> **Task goal**
From the line that contains "Given: Open the rectangle" through the line that contains "Given: Click the Pstop header text", output every line of the listing below exactly and leave out all the rest.

> **Provided information**
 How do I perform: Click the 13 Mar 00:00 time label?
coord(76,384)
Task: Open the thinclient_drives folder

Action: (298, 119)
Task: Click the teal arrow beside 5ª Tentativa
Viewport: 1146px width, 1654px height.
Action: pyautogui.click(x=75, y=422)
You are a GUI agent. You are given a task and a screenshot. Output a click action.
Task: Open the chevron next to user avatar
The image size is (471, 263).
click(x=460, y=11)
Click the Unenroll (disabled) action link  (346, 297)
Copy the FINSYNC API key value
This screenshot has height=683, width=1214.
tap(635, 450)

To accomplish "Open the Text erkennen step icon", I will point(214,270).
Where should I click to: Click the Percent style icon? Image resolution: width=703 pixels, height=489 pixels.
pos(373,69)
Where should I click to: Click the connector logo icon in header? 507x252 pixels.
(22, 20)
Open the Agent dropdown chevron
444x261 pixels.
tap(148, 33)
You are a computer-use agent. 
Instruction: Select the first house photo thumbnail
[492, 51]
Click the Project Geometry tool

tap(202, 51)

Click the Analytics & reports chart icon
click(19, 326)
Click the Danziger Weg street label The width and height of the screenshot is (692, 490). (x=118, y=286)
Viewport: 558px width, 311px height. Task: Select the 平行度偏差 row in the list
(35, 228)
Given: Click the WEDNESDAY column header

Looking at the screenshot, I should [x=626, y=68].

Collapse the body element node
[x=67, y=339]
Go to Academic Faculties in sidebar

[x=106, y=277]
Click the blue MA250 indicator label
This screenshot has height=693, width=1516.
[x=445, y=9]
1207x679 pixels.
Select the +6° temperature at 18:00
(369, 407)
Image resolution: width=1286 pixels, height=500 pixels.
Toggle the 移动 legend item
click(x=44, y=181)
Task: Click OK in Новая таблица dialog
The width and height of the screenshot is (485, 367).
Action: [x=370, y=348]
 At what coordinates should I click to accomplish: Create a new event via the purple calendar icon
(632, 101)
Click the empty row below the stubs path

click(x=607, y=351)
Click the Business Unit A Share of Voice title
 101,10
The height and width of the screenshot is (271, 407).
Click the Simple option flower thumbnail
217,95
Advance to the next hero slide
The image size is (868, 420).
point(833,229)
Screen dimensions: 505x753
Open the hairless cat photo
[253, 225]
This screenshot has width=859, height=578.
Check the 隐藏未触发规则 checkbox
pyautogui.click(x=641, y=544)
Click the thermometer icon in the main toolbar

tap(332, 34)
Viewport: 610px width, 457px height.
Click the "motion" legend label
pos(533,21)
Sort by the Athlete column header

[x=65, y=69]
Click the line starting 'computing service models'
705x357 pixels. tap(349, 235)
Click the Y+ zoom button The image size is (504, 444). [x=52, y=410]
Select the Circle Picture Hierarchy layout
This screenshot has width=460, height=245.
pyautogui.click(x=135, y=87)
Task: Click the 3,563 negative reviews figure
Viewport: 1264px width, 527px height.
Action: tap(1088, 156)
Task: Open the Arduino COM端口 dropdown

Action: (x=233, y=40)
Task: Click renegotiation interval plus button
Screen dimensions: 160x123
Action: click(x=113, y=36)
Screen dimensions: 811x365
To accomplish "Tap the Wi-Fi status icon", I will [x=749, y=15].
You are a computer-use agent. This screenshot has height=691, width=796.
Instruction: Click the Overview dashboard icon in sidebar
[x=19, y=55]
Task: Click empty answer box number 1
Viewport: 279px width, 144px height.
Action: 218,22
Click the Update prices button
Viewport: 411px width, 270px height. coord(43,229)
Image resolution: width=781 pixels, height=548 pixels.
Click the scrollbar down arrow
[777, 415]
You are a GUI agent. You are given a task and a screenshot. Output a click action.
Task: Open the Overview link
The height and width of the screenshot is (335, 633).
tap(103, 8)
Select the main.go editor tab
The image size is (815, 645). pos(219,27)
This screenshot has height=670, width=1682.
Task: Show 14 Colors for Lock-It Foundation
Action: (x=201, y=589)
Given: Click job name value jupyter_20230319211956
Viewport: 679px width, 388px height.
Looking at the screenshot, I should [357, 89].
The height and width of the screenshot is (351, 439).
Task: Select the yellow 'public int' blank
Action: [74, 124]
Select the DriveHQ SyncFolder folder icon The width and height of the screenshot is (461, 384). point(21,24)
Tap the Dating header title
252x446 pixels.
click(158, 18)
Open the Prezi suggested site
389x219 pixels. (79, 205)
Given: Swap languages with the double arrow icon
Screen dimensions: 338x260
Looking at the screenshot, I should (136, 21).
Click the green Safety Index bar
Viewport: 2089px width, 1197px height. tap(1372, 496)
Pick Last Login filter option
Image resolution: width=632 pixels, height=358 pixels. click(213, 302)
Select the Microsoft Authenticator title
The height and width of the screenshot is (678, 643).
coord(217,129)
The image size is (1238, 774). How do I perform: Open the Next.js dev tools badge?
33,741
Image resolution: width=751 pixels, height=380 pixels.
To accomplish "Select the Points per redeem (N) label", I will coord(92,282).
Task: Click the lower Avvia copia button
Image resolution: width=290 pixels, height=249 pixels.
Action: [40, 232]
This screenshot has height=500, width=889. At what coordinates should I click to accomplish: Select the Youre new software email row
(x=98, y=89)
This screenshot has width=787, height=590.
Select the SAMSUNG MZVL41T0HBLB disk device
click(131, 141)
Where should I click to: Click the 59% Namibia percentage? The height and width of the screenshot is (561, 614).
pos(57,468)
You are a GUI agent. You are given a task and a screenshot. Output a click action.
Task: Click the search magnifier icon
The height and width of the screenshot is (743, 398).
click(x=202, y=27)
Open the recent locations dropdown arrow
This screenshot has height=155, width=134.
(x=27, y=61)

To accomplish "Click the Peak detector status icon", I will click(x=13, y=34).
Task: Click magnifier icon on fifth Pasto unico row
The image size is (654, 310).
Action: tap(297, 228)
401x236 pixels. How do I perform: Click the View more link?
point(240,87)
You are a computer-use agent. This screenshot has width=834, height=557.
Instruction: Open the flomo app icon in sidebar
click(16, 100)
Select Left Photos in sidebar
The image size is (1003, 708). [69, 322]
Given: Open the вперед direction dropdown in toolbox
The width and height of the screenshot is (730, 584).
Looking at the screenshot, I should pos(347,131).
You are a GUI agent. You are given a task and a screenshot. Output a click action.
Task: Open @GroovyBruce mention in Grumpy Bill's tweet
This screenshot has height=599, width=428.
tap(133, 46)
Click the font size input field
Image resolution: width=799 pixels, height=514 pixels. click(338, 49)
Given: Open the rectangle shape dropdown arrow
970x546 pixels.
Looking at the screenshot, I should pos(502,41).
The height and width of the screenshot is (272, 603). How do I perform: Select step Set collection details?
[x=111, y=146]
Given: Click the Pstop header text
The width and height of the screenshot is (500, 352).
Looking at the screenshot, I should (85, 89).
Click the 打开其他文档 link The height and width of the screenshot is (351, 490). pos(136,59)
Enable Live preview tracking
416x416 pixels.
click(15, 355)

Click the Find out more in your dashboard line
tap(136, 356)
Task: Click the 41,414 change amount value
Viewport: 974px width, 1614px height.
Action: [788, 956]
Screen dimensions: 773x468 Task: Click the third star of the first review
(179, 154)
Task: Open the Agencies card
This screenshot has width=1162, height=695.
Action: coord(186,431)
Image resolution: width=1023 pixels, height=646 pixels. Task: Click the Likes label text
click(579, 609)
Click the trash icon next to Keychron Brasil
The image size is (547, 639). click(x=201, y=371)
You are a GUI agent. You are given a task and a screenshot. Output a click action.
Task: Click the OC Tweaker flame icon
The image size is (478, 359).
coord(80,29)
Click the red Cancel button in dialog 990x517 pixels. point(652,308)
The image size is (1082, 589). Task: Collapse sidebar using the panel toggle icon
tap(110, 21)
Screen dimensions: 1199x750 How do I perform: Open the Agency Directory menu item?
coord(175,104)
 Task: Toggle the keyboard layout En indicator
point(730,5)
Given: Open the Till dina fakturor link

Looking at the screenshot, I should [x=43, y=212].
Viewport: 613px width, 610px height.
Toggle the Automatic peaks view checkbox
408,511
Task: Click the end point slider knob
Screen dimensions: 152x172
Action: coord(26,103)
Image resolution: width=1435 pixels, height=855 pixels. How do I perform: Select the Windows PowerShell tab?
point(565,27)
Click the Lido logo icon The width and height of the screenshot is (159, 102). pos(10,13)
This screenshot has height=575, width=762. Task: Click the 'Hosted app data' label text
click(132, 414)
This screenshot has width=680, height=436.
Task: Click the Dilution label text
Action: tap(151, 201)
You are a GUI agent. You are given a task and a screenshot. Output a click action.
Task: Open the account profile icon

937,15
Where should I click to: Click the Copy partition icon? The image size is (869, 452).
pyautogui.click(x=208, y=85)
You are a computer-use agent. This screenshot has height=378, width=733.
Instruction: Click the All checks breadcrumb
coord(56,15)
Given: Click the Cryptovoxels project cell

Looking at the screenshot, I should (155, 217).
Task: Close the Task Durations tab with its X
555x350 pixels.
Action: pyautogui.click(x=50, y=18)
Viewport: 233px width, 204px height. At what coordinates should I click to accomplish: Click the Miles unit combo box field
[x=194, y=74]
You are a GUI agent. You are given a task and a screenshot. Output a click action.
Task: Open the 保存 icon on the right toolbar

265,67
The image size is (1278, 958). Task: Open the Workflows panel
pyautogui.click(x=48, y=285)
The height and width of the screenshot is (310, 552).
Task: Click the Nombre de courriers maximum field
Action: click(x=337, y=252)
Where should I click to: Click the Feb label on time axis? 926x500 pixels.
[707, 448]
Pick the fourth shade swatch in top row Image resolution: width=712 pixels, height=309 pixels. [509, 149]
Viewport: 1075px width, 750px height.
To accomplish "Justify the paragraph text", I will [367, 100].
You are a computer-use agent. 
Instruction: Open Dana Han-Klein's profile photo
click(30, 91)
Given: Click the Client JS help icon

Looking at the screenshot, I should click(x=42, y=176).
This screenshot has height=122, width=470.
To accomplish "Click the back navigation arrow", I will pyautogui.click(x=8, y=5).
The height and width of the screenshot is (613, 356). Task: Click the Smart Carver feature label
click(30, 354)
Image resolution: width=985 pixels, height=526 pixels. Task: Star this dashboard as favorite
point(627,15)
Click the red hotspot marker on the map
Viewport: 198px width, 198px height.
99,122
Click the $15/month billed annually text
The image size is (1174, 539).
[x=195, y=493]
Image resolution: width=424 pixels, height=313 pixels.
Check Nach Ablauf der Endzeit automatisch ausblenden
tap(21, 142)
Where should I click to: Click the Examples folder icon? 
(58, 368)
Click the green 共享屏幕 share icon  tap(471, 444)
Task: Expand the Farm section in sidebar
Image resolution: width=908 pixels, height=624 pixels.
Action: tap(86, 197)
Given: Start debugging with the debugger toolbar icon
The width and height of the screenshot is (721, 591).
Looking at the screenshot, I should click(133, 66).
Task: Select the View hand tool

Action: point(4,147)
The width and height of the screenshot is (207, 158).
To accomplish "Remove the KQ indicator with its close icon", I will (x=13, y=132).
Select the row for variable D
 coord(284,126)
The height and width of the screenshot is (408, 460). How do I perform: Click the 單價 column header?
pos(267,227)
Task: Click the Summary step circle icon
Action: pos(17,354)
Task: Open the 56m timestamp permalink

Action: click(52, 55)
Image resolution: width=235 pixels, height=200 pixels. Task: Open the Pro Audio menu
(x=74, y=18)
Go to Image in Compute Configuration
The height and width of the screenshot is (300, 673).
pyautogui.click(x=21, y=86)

> **Result below**
Given: Open the rectangle shape dropdown arrow
970x546 pixels.
Looking at the screenshot, I should pos(502,41).
The height and width of the screenshot is (272, 603). How do I perform: Select step Set collection details?
[x=111, y=146]
Given: Click the Pstop header text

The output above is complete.